Passage
--------------------------------
The white iron bed was heavy with pieced and appliquéd quilts. A bow tie pattern stitched in a palette of blues. Flowers created with vibrant pinks and greens. Patchwork quilts and quilts with girls in sunbonnets. Next to the bed was an open pie safe chest overflowing with bolts of fabric. Beautiful calico I could dye or print on. Polished cottons. Atop the cozy bed sat a wicker basket with spool after spool of bright threads. Hanging above it was a sign with the words BLESSED ARE THE PIECEMAKERS. The scene pulled me in like a good story; I wanted to live there.

My family had had beautiful quilts like these—once. I never knew my grandmother, but I knew all about her quilts. Back in the day, people talked about those quilts for miles around. Her applique and pieced works. Her artistic selection of fabrics. Her intricate, even stitches. She created those quilts in the way that she lived her very life, one loving detail at a time. Few things are more personal than handmade objects, and Grandma’s quilts symbolized home itself—blankets wrap a body in warmth, but quilts wrap it in love. They would be cherished heirlooms…if only my family had held onto them.

The quilts had been gone for years. My grandmother had died in the Depression, when my mother was four and her sister, my aunt Joy, was five. Their mama got very sick, and one day she went to the hospital and never came home. That meant their daddy, an electrician for the coal company, had two little girls to take care of all by himself.

Swallowing his pride, Granddaddy approached a neighbor named Mabel. He had an offer, or rather, a plea. “I’m desperate. I need someone who will love my daughters as a mother would,” he told her. “I don’t have money, but I could pay you in my late wife’s quilts if you’ll accept them.”
--------------------------------
Stored data
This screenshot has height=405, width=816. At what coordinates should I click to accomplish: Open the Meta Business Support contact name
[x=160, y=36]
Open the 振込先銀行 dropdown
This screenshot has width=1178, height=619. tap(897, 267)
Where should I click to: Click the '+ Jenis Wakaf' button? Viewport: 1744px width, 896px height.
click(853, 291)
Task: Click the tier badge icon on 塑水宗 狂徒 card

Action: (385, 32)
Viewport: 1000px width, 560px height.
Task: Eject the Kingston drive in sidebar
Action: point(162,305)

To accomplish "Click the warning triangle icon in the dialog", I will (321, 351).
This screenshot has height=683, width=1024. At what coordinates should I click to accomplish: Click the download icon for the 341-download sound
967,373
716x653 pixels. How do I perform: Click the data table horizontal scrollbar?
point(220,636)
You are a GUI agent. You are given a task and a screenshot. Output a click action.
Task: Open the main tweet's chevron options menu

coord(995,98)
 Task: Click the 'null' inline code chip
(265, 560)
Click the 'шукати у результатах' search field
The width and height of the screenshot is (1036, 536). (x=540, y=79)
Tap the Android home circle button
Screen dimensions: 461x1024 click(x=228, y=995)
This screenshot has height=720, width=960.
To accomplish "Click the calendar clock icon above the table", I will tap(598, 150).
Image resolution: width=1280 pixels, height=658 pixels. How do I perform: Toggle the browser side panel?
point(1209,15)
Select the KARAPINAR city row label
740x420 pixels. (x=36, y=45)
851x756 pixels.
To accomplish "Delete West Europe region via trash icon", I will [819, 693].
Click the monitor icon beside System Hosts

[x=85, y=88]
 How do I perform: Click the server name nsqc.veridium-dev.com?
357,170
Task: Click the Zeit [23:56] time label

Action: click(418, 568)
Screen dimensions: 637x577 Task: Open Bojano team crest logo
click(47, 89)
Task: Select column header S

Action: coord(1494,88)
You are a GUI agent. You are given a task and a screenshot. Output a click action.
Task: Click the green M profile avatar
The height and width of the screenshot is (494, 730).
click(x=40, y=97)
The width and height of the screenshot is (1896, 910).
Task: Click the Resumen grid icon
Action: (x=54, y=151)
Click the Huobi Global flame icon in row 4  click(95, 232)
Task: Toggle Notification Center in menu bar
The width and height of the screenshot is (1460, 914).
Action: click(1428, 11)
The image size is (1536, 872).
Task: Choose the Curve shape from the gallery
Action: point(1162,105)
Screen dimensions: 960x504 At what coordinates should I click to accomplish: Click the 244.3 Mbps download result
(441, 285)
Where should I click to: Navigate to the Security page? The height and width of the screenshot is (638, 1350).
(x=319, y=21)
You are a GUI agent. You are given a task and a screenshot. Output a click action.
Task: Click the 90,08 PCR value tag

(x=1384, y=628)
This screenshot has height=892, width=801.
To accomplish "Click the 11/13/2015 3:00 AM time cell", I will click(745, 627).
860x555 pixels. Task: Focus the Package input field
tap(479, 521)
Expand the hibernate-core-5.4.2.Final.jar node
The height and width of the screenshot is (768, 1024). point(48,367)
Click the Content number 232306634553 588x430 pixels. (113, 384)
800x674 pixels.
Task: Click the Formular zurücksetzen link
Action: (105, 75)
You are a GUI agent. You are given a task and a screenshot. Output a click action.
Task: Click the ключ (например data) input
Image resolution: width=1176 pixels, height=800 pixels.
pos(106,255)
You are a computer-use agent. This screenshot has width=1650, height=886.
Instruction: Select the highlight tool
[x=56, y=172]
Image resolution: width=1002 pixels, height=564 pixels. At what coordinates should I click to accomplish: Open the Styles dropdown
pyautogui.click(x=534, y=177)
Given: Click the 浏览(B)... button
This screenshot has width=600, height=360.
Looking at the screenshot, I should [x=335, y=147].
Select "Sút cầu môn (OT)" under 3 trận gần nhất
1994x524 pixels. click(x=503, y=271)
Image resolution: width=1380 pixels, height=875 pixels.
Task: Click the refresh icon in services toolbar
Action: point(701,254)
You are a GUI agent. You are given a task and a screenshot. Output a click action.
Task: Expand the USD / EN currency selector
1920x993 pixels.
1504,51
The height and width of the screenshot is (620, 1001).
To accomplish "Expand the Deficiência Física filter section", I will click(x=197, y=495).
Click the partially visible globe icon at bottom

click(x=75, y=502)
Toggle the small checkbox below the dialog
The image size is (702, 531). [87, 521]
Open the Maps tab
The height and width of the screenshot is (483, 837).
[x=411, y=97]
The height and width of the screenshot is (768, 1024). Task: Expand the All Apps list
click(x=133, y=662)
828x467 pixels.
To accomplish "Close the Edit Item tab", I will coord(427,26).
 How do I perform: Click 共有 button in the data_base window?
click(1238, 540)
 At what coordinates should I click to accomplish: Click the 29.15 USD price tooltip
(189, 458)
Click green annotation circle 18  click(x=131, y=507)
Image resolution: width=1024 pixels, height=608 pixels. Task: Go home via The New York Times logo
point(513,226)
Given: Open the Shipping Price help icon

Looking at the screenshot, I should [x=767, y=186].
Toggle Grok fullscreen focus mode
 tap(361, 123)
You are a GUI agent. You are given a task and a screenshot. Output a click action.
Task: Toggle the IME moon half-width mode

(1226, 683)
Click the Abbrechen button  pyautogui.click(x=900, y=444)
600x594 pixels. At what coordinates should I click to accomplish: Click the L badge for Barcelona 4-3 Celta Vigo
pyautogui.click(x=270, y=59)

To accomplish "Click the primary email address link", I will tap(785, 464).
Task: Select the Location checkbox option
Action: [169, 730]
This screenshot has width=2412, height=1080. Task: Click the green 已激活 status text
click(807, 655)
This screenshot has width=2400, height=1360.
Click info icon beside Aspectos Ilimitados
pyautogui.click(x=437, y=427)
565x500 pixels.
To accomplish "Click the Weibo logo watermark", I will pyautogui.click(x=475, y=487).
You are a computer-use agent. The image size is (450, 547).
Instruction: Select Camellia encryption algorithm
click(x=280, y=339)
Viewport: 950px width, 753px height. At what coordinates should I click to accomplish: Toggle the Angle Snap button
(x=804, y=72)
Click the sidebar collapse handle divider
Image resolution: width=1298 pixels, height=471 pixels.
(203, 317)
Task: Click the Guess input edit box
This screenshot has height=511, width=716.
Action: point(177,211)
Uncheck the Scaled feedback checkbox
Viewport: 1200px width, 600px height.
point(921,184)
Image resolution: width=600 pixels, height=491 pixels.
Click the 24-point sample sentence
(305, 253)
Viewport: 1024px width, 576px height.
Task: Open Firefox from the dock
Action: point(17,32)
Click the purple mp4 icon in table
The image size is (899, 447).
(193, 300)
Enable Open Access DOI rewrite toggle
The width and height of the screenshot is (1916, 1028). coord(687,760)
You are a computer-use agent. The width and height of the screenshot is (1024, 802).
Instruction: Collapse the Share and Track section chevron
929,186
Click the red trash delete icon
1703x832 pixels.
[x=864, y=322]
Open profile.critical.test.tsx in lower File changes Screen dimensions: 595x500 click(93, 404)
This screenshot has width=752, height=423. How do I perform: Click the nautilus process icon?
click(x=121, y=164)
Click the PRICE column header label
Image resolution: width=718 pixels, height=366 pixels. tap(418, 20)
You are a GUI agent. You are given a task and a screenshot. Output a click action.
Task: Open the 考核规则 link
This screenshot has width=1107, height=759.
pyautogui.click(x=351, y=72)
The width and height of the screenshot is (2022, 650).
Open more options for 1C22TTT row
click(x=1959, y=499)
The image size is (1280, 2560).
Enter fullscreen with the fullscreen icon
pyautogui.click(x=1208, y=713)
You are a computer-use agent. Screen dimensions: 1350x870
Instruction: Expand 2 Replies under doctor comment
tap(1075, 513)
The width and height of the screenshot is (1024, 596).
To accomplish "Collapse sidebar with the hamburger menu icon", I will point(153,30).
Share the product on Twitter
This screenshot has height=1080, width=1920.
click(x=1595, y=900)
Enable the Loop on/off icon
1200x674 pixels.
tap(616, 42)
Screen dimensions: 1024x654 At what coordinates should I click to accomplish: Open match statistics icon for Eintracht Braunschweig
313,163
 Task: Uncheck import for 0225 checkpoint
--------------------------------
Tasks to carry out
- 1) Echo the quilt passage word for word, starting at "The white iron" and ending at "to live there.".
- 2) Name every color that the quilt passage mentions.

Answers to the problems
- 1)
The white iron bed was heavy with pieced and appliquéd quilts. A bow tie pattern stitched in a palette of blues. Flowers created with vibrant pinks and greens. Patchwork quilts and quilts with girls in sunbonnets. Next to the bed was an open pie safe chest overflowing with bolts of fabric. Beautiful calico I could dye or print on. Polished cottons. Atop the cozy bed sat a wicker basket with spool after spool of bright threads. Hanging above it was a sign with the words BLESSED ARE THE PIECEMAKERS. The scene pulled me in like a good story; I wanted to live there.

- 2) White, blues, pinks, greens